*What the task requires*
Copy each line containing the word "agent" from the records that follow, please.

^^^^^^^^^^^^^^^^

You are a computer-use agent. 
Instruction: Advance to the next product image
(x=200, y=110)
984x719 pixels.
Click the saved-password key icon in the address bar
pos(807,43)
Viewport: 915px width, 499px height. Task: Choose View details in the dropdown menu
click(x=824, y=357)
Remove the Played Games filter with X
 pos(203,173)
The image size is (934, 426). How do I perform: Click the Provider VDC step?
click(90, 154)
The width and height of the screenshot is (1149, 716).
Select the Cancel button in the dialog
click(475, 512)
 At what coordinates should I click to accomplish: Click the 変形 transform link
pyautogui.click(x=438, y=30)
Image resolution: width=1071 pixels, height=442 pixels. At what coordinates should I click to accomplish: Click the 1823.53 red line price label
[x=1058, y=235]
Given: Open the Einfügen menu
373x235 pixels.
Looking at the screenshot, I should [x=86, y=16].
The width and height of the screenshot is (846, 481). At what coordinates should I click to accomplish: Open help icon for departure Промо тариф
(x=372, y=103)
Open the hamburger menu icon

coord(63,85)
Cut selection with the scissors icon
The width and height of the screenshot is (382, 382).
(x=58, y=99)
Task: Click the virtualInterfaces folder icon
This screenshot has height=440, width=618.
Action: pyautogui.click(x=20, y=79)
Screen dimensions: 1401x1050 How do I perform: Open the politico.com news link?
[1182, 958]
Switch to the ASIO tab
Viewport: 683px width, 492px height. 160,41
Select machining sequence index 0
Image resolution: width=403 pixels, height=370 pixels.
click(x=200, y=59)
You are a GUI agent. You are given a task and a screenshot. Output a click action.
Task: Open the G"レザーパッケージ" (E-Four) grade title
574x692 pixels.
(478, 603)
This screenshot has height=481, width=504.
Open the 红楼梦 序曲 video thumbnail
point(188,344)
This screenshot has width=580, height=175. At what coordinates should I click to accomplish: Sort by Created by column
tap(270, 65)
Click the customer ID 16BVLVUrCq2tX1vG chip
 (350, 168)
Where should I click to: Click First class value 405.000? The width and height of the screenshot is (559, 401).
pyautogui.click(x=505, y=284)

^^^^^^^^^^^^^^^^

*Exercise response*
You are a computer-use agent. 
You are a GUI agent. You are given a task and a screenshot. Output a click action.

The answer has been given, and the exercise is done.